Source document:
-- BEGIN --
DG: Alrighty. Well, let’s take a step into looking at Harvey specifically.
DG: But before I do that, why do you think that it should be important to give back to somebody?
RR: Well, you know, in my faith tradition, there is a — there is a saying. It goes to, “Whom much is given, much is required.” And I think any time a collective of [0:14:00] individuals have been on the receiving end — I think there’s responsibility to give back. Now, how that looks I think is very personal. But I do believe there is a reciprocal accountability for those who have benefited at any point in their lives from any aspect of life. There is a responsibility to give back, you know. Whether or not that’s an institutional process — probably more individual and more collective. And that’s what we’ve discovered at Saint John’s. Over these years, it’s been a collective of individuals who have come from different walks of life and different zip codes, different backgrounds and experiences but all have all felt that this is the one thing that we should be doing. And that’s how we show up in that place.
-- END --
Dataset:
-- BEGIN --
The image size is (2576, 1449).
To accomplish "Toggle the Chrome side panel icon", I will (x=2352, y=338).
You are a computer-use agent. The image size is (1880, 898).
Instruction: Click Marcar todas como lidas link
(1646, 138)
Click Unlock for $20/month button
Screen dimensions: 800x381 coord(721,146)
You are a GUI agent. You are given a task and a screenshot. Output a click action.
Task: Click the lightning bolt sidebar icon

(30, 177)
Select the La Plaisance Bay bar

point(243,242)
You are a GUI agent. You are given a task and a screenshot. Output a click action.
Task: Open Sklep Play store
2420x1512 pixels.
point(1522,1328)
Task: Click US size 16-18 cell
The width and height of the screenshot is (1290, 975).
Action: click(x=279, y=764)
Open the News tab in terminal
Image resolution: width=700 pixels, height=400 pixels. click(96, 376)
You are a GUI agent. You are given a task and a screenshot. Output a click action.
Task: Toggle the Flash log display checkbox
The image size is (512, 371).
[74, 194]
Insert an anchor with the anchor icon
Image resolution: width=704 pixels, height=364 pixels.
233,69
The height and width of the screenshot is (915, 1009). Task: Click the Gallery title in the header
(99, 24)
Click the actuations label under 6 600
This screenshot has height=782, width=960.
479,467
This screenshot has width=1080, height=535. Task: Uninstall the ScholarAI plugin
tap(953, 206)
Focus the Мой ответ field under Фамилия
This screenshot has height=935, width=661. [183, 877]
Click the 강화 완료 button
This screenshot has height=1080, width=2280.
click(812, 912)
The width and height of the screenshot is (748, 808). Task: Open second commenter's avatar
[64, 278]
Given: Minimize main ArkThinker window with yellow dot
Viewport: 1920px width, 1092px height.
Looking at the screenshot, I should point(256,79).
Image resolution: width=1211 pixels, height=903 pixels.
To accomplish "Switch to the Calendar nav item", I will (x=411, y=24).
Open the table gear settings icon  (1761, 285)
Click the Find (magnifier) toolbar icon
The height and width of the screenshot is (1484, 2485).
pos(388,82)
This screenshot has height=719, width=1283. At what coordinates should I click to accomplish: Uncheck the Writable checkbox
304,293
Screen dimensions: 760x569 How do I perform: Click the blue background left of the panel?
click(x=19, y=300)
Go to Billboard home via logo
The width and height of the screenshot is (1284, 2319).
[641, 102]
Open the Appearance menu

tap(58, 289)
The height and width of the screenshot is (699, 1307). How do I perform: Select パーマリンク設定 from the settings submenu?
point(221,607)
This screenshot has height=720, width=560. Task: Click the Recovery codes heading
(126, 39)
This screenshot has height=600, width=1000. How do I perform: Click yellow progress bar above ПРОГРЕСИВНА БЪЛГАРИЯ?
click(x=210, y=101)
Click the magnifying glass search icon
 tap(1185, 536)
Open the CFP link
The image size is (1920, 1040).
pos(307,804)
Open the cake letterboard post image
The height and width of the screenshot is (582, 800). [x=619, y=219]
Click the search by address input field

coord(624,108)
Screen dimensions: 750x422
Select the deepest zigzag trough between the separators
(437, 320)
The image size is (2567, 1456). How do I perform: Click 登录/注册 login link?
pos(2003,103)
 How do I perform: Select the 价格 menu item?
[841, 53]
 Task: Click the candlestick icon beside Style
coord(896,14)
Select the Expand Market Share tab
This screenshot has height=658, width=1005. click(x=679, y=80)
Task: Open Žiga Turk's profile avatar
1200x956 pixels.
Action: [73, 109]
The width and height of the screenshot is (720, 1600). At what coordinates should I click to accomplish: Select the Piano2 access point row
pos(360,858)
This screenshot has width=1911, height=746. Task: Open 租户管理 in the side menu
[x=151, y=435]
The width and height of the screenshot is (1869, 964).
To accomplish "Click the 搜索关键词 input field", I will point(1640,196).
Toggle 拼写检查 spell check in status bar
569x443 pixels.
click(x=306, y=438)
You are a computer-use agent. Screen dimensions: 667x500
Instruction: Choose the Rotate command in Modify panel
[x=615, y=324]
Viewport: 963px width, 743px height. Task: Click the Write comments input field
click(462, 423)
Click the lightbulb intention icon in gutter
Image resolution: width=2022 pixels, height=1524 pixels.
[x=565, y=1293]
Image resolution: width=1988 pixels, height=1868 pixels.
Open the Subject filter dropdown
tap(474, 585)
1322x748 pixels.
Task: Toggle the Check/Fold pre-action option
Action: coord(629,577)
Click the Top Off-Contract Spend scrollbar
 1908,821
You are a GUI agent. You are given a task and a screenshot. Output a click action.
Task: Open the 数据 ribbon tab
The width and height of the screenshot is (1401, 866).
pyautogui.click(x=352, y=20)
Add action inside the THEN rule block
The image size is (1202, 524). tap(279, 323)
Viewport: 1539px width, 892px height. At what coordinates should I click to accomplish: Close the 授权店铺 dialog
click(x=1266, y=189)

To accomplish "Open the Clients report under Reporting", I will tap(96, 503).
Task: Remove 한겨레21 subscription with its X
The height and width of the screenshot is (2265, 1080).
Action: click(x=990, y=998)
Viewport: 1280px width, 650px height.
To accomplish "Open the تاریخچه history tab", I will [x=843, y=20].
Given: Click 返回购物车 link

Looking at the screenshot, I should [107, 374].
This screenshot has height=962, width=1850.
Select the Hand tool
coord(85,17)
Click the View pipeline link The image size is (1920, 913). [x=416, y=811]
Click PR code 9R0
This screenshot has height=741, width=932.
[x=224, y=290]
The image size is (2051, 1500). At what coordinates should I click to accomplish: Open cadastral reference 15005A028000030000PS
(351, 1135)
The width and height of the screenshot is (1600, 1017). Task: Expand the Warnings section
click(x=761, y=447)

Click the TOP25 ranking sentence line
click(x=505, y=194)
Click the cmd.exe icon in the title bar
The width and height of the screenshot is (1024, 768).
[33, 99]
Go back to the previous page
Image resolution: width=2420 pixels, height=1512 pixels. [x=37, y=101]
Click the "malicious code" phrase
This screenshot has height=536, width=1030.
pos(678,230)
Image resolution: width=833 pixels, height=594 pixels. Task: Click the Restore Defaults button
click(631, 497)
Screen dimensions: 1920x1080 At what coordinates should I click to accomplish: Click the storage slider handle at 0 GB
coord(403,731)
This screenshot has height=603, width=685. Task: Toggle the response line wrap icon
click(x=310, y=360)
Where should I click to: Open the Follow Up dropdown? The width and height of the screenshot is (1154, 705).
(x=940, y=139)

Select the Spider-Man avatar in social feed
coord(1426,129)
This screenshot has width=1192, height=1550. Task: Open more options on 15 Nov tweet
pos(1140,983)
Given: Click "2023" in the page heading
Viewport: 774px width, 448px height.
-- END --
Short task A: According to the interview transcript, why does RR believe people should give back?
Short task B: Write out everything in the interview transcript from "DG: Alrighty. Well, let’s" down to "back to somebody?", word for word.

Task solution A: RR cites a saying from a faith tradition: "Whom much is given, much is required." RR adds that anyone who has benefited at any point in life, from any aspect of life, carries a reciprocal accountability and a responsibility to give back.

Task solution B:
DG: Alrighty. Well, let’s take a step into looking at Harvey specifically.
DG: But before I do that, why do you think that it should be important to give back to somebody?